▶ [Fragmento]:
Existe un mirador mítico. Uno de esos que te hacen despegar del mundanal ruido para fundirte en la bruma de la noche. Porque es en la noche cuando cobra su mágico sentido. Fíjate que panorama Marcelito —pienso para mí-. Tienes ante ti lo mejor y lo peor de esta ciudad que te ha visto nacer.
No es un mirador al uso y es mejor así. Un amigo lo bautizó hace años como el mirador Hercesa-Caser. De ese nombre así como de las circunstancias que influyeron en su bautismo hablaré otro día, lo importante es que quedó marcado para siempre como nuestro mirador.

Lo conocí una húmeda tarde de hace años. Yo era casi un crío y dí con él casi de casualidad yendo con Carlos, mi buen amigo, por la zona. Semioculto por la maleza, a duras penas se vislumbraba. Con suelo enrejado y muchos metros de caída por debajo, era fácil tenerle cierto respeto. Hoy, desde él se sigue divisando gran parte de la m-30 de Madrid, más contaminada y más urbana que nunca, y que parece decirte desde la lejanía pardiez, estás jodido, aquí en este pozo te verás algún día.

Son muchos los recuerdos que se derraman como una cascada por mi memoria al mencionar aquel lugar. Días en los que Carlos decía joder tío, lo que es la vida. Buscando siempre un sentido a nuestro sino, a veces entre los cálidos brazos de una mujer, otras en las grises fachadas de Sol e incluso besando las copas bañadas en alcohol, en noches que prefiero no recordar.

Curiosa la forma en que las horas pasan por allí arriba. Y es que uno nunca sabe si esa será la última noche que pise aquel lugar, y por eso trate de inspirar unas últimas volutas de libertad por encima del abismo antes de su fin, y el de todos aquellos recuerdos y reflexiones que nos forjaron como personas y como hombres.

A cierta hora, como salidos de la nada, se reúnen puntualmente cuatro antiguos amigos. No se saludan más que con la mirada, entre ellos las palabras sobran. Se dedican a mirar al vacío y a contemplarse a sí mismos, en ocasiones con auténtico riesgo de levantarse de la mano de la poca cordura que conservan y dar un paso al frente. Un paso que los haga caer en las tinieblas del olvido.

El mirador Hercesa-Caser, último reducto de los librepensadores.

▶ [Datos del ejercicio]:
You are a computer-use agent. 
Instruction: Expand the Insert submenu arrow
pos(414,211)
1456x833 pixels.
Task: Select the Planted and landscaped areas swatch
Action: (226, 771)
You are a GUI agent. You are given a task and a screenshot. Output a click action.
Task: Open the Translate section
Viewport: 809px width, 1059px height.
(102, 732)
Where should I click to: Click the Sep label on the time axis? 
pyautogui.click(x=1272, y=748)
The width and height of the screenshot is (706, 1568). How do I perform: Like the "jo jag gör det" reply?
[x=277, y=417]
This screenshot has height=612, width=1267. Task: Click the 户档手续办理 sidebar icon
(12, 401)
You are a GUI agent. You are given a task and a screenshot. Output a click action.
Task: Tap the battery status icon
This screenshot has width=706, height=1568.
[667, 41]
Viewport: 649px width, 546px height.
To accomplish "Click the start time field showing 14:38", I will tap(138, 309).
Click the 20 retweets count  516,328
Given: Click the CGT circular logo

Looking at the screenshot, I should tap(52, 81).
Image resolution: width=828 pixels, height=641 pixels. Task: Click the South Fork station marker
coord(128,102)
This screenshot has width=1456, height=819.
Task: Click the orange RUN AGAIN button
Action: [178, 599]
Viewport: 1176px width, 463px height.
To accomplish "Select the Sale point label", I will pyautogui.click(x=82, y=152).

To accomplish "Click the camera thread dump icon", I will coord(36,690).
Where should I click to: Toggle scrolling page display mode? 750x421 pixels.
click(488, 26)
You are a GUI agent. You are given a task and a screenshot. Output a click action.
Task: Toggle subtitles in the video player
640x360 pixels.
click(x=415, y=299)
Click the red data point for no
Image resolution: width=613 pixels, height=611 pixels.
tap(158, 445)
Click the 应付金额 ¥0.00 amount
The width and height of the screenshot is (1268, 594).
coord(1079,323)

▶ [Objetivos]:
[a] Traduce al inglés esta oración del fragmento sobre el mirador: «Lo conocí una húmeda tarde de hace años».
[b] Expresa todas las líneas de las entradas como una lista numerada, sin incluir las líneas en blanco.
El fragmento y las entradas no guardan ninguna relación entre sí.

▶ [Respuestas dadas]:
[a] I came across it one damp afternoon years ago.

[b]
1. You are a computer-use agent. 
2. Instruction: Expand the Insert submenu arrow
3. pos(414,211)
4. 1456x833 pixels.
5. Task: Select the Planted and landscaped areas swatch
6. Action: (226, 771)
7. You are a GUI agent. You are given a task and a screenshot. Output a click action.
8. Task: Open the Translate section
9. Viewport: 809px width, 1059px height.
10. (102, 732)
11. Where should I click to: Click the Sep label on the time axis? 
12. pyautogui.click(x=1272, y=748)
13. The width and height of the screenshot is (706, 1568). How do I perform: Like the "jo jag gör det" reply?
14. [x=277, y=417]
15. This screenshot has height=612, width=1267. Task: Click the 户档手续办理 sidebar icon
16. (12, 401)
17. You are a GUI agent. You are given a task and a screenshot. Output a click action.
18. Task: Tap the battery status icon
19. This screenshot has width=706, height=1568.
20. [667, 41]
21. Viewport: 649px width, 546px height.
22. To accomplish "Click the start time field showing 14:38", I will tap(138, 309).
23. Click the 20 retweets count  516,328
24. Given: Click the CGT circular logo
25. Looking at the screenshot, I should tap(52, 81).
26. Image resolution: width=828 pixels, height=641 pixels. Task: Click the South Fork station marker
27. coord(128,102)
28. This screenshot has width=1456, height=819.
29. Task: Click the orange RUN AGAIN button
30. Action: [178, 599]
31. Viewport: 1176px width, 463px height.
32. To accomplish "Select the Sale point label", I will pyautogui.click(x=82, y=152).
33. To accomplish "Click the camera thread dump icon", I will coord(36,690).
34. Where should I click to: Toggle scrolling page display mode? 750x421 pixels.
35. click(488, 26)
36. You are a GUI agent. You are given a task and a screenshot. Output a click action.
37. Task: Toggle subtitles in the video player
38. 640x360 pixels.
39. click(x=415, y=299)
40. Click the red data point for no
41. Image resolution: width=613 pixels, height=611 pixels.
42. tap(158, 445)
43. Click the 应付金额 ¥0.00 amount
44. The width and height of the screenshot is (1268, 594).
45. coord(1079,323)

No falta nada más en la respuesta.